As an executor, managing the probate process in Florida can be a daunting task, especially if you're unfamiliar with the legal and administrative steps involved.

To help you, I created an executor checklist for probate in Florida that covers the essential steps, from initial arrangements to closing the estate. 

Whether you're a first-time executor or seeking to improve your understanding of the process, this checklist is designed to support you every step of the way.

Disclaimer: This guide is intended for informational purposes only, not as a substitute for professional legal advice. For specific guidance, consultation with a qualified attorney is recommended.

Understanding the Role of an Executor in Florida

Before I get into the executor checklist for probate, understand that your role as a personal administrator is crucial.

So, it's really important to get a handle on what's involved.

Briefly, here's a short list of your responsibilities as a Florida personal administrator.

Key Responsibilities of an Executor

  1. Fiduciary Duty: As an executor, you have a fiduciary duty to act in the best interest of the estate and its beneficiaries.
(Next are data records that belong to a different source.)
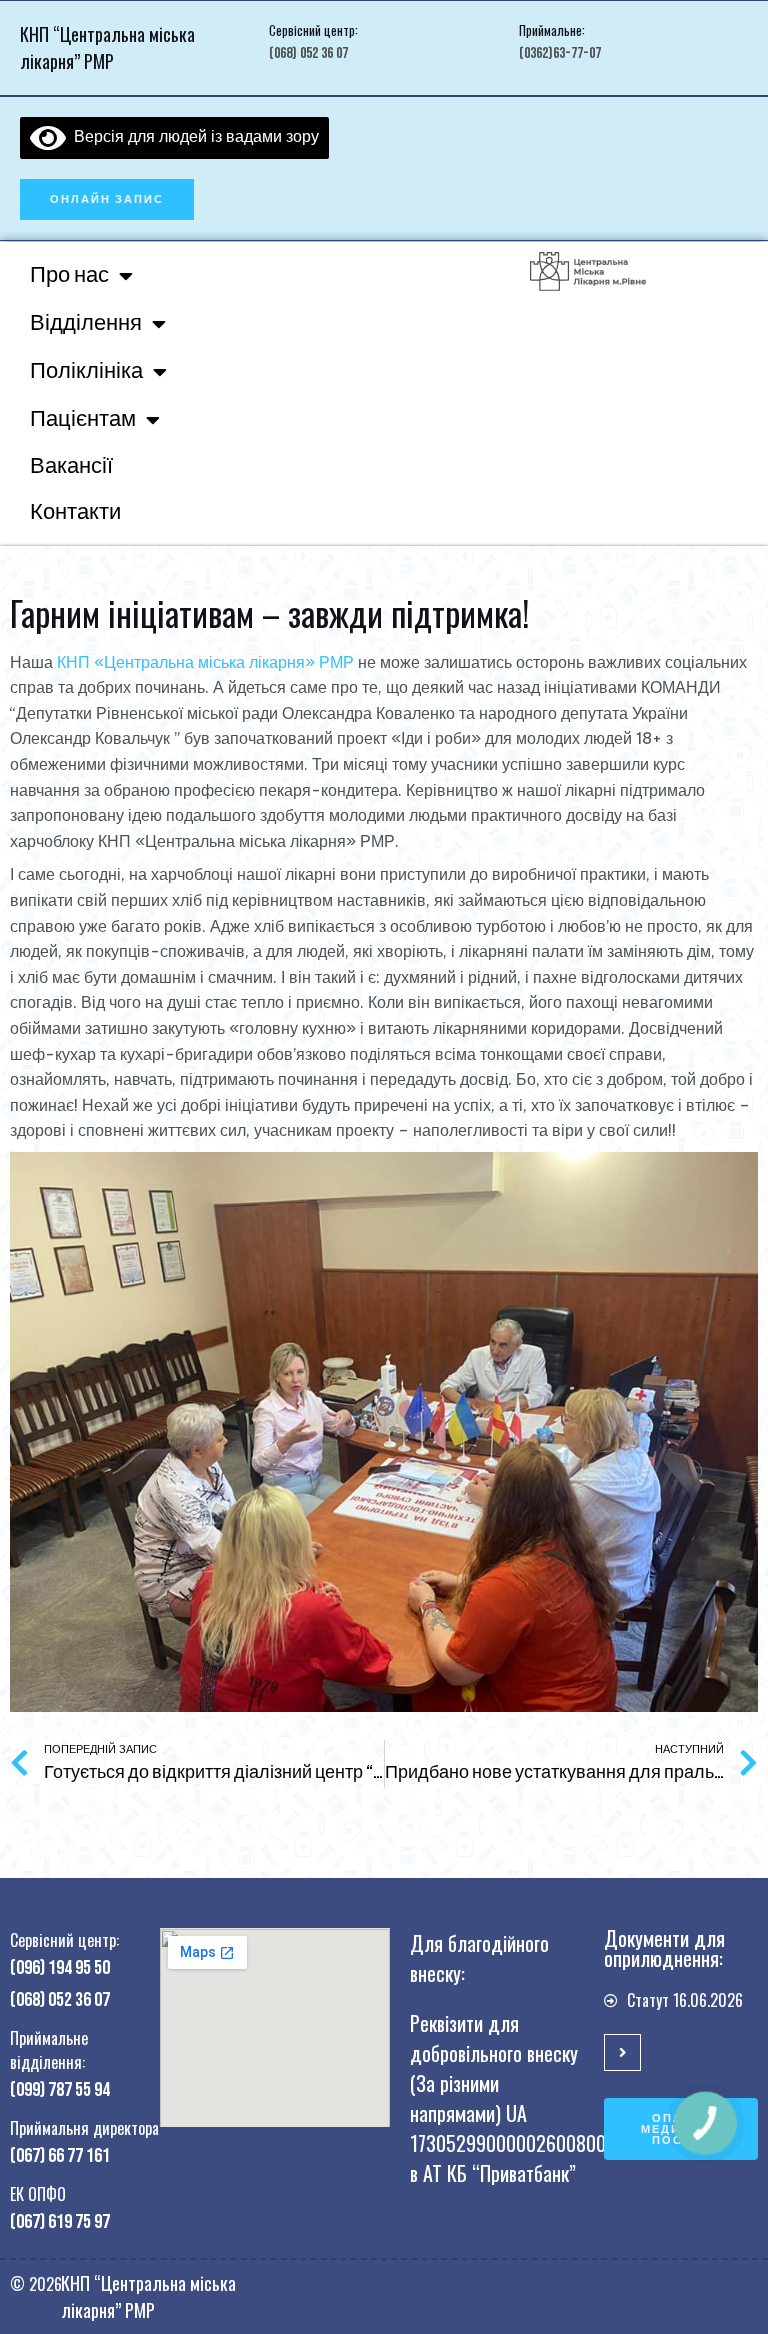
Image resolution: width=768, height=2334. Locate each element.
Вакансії (71, 466)
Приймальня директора (84, 2128)
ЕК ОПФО (38, 2194)
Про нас (69, 275)
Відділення (86, 323)
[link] (205, 662)
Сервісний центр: (313, 30)
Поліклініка (86, 371)
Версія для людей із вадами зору (192, 136)
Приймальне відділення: (49, 2050)
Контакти (75, 512)
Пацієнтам (83, 419)
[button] (107, 199)
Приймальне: (552, 30)
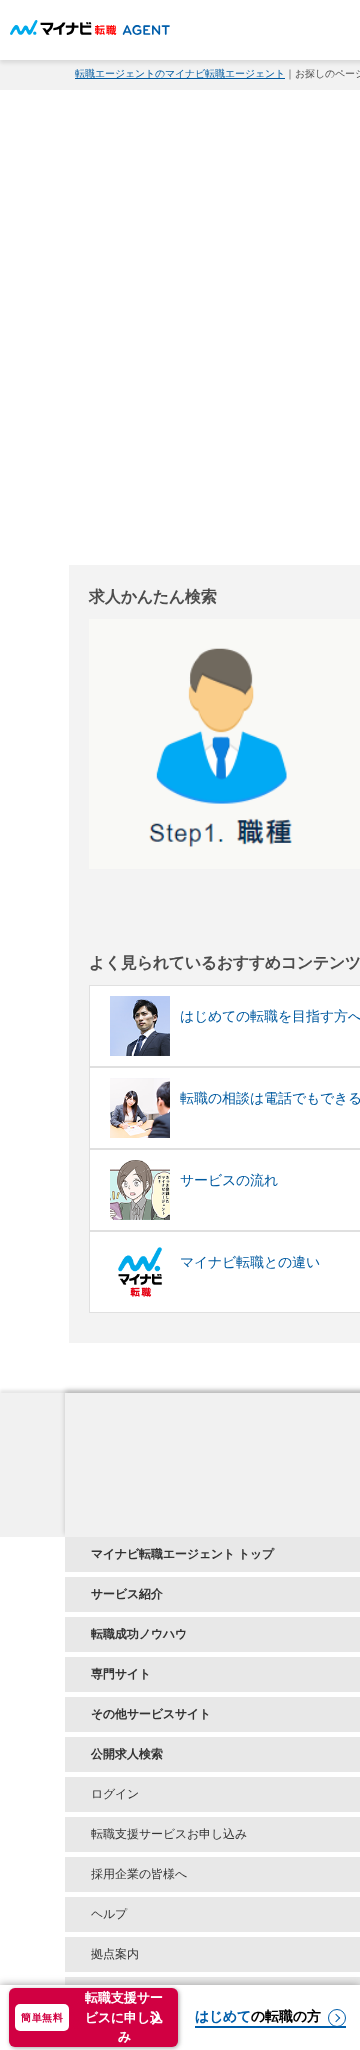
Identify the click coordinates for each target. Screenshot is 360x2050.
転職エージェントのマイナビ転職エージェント (180, 73)
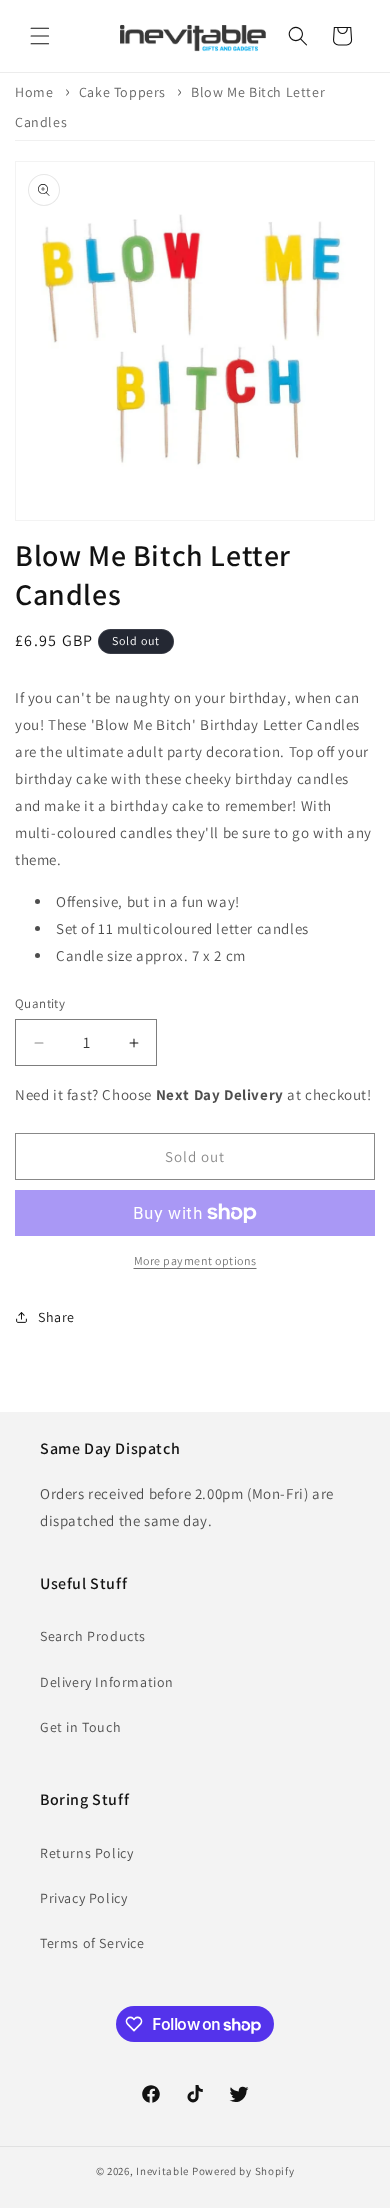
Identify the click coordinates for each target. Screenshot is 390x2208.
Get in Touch (80, 1727)
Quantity (40, 1003)
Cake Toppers (122, 92)
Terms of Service (92, 1943)
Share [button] (56, 1317)
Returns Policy (86, 1853)
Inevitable (162, 2171)
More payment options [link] (195, 1260)
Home (34, 92)
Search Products (93, 1636)
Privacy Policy (83, 1898)
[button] (40, 36)
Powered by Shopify (243, 2171)
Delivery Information (107, 1682)
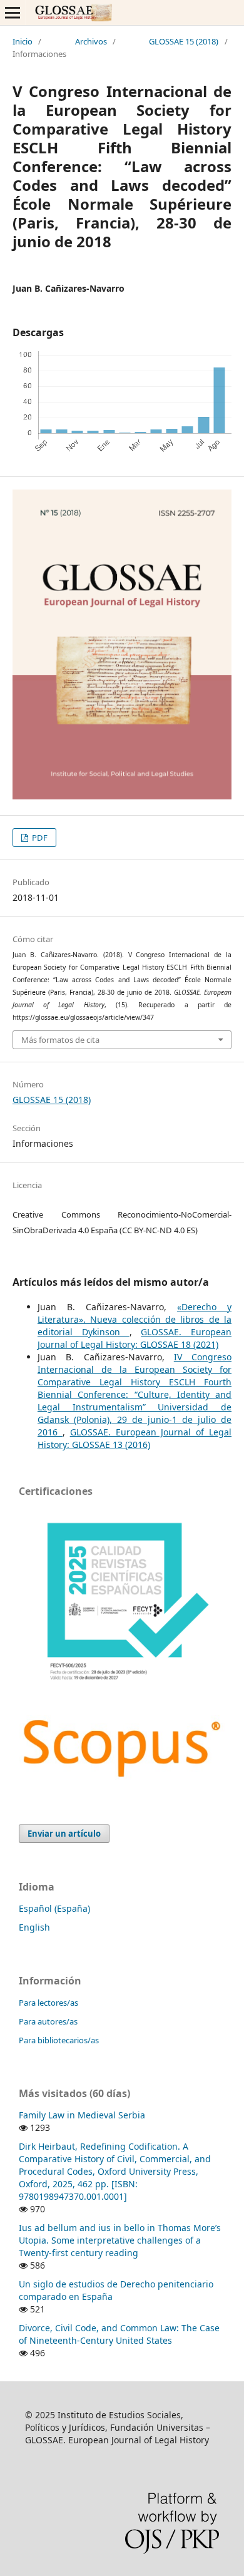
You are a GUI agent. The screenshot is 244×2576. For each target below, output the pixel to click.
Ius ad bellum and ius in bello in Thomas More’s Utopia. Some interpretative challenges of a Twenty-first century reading (120, 2240)
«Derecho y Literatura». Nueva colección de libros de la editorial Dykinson (134, 1319)
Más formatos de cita (60, 1039)
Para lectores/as (48, 2002)
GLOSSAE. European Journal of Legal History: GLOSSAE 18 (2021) (134, 1338)
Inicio (23, 41)
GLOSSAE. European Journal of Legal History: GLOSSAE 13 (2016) (134, 1438)
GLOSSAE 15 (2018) (183, 41)
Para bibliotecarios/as (59, 2040)
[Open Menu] (12, 12)
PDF (39, 837)
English (34, 1927)
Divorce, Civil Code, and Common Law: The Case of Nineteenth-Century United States (119, 2334)
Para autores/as (48, 2021)
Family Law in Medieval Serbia (82, 2115)
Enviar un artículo (64, 1833)
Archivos (91, 41)
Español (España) (54, 1908)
This means exercising care, loyalty, and diligence in managing the estate’s affairs.
  2. Locating and Reviewing the Will: Your first task is to locate the decedent’s original will and any amendments or codicils.
  3. Filing the Will with the Court: Once you have the will, you must file it with the Clerk of the Circuit Court in the county where the decedent resided. This step officially starts the probate process.
  4. Identifying and Securing Assets: It's essential to identify, locate, and secure all of the decedent’s assets, including real estate, personal property, bank accounts, investments, and valuable items. This helps prevent loss or theft and ensures that assets are accounted for during probate.
  5. Notifying Beneficiaries and Heirs: You're responsible for informing all beneficiaries named in the will and any legal heirs of the decedent’s passing and the commencement of the probate process.
  6. Managing Estate Finances: Open an estate bank account to handle incoming funds and expenses related to the estate. This account will be used to pay debts, taxes, and other obligations.
  7. Paying Debts and Taxes: You must ensure that all valid debts and taxes owed by the estate are paid. This includes final medical bills, funeral expenses, outstanding loans, and applicable taxes.
  8. Distributing Assets: After settling debts and taxes, you distribute the remaining assets to the beneficiaries as specified in the will or by state law if there is no will.
  9. Filing Final Reports: At the end of the probate process, you're required to provide a detailed accounting of the estate’s transactions to the court and beneficiaries. This includes all income received, expenses paid, and distributions made.
  10. Closing the Estate: Once all duties are fulfilled, you petition the court to close the estate and be formally discharged from your role as executor.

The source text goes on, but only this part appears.